A wrapper ‘do all’ script.

  • runs generate_theories.py which creates a new hyp2 folder with initial hypotheses templates

  • then for each cardinality from 2 to 100 (hard-coded)

  • runs add_task.py which creates a task[n] folder for a particular cardinality with a respective task for Nitpick added to the templates in hyp[n]

  • runs check_assumptions.py on a task[n] folder

  • runs filter_theories.py which filter theories with no counter-examples found to a new folder hyp[n+1]

  • if the hyp[n+1] folder is empty, the script stops (that means counter-examples were found for all original hypotheses)

residuated_binars.use_nitpick.use_nitpick(max_cardinality: int, independent_assumptions: List[str], additional_assumptions: List[str], check_subset_independence: bool, server_info: Optional[str] = None) None

Incrementally search for finite counter-examples.

Parameters
  • max_cardinality – maximal cardinality of a model to search for

  • independent_assumptions – a list of assumption which independence we want to check

  • additional_assumptions – a list of additional assumptions

  • check_subset_independence – whether to check every assumption from the list against all the rest or against any combination of the rest

  • server_info – an info string of an Isabelle server

Short scripts useful for other sub-modules

residuated_binars.utils.remove_dirs(dir_list: Sequence[str]) None

Remove a list of sub-directories of a current one.

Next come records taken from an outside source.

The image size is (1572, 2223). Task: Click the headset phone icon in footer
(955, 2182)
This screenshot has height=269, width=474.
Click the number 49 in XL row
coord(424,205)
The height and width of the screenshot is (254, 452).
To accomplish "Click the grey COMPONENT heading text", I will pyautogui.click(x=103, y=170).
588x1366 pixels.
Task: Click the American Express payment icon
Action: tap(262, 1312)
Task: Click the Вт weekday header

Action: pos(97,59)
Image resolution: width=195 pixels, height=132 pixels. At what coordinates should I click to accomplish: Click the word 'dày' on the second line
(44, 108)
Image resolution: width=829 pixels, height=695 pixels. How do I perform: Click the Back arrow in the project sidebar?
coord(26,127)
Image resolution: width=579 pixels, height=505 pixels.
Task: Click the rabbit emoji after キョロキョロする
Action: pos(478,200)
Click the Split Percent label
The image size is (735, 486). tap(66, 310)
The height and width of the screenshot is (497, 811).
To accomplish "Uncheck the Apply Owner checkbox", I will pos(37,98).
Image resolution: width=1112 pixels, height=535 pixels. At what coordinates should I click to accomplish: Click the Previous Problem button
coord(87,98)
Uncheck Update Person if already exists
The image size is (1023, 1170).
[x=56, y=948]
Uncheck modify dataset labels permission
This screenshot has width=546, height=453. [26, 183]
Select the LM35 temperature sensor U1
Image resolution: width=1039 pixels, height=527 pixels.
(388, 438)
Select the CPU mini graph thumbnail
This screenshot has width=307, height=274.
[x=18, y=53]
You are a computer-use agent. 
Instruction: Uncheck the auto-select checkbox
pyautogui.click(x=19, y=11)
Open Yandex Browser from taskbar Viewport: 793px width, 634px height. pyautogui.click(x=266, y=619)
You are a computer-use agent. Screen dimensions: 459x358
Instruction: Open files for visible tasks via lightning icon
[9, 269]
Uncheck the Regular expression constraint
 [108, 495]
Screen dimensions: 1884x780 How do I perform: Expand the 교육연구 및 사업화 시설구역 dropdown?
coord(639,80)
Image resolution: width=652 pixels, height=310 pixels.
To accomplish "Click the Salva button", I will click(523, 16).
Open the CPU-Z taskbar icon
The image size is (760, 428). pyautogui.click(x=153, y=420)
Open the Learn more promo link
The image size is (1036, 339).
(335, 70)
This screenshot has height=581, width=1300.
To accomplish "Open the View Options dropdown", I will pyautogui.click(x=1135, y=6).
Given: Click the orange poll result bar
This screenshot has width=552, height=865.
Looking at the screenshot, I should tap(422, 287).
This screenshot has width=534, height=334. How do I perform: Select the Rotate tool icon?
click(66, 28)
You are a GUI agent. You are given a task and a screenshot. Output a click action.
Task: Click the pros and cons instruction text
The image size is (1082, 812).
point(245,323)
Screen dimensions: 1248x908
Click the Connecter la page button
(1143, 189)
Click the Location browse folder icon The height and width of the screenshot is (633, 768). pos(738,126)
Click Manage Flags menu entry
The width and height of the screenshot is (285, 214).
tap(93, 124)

>>> os.path.exists("remove-test1")
False
>>> os.path.exists("remove-test2")
False
>>> os.mkdir("remove-test1")
>>> os.mkdir(os.path.join("remove-test1", "some"))
>>> os.mkdir("remove-test2")
>>> os.path.exists(os.path.join("remove-test1", "some"))
True
>>> os.path.exists("remove-test2")
True
>>> remove_dirs(("remove-test*",))
>>> os.path.exists("remove-test1")
False
>>> os.path.exists("remove-test2")
False
Parameters

dir_list – sub-folders of the current folder to remove completely (no questions asked!)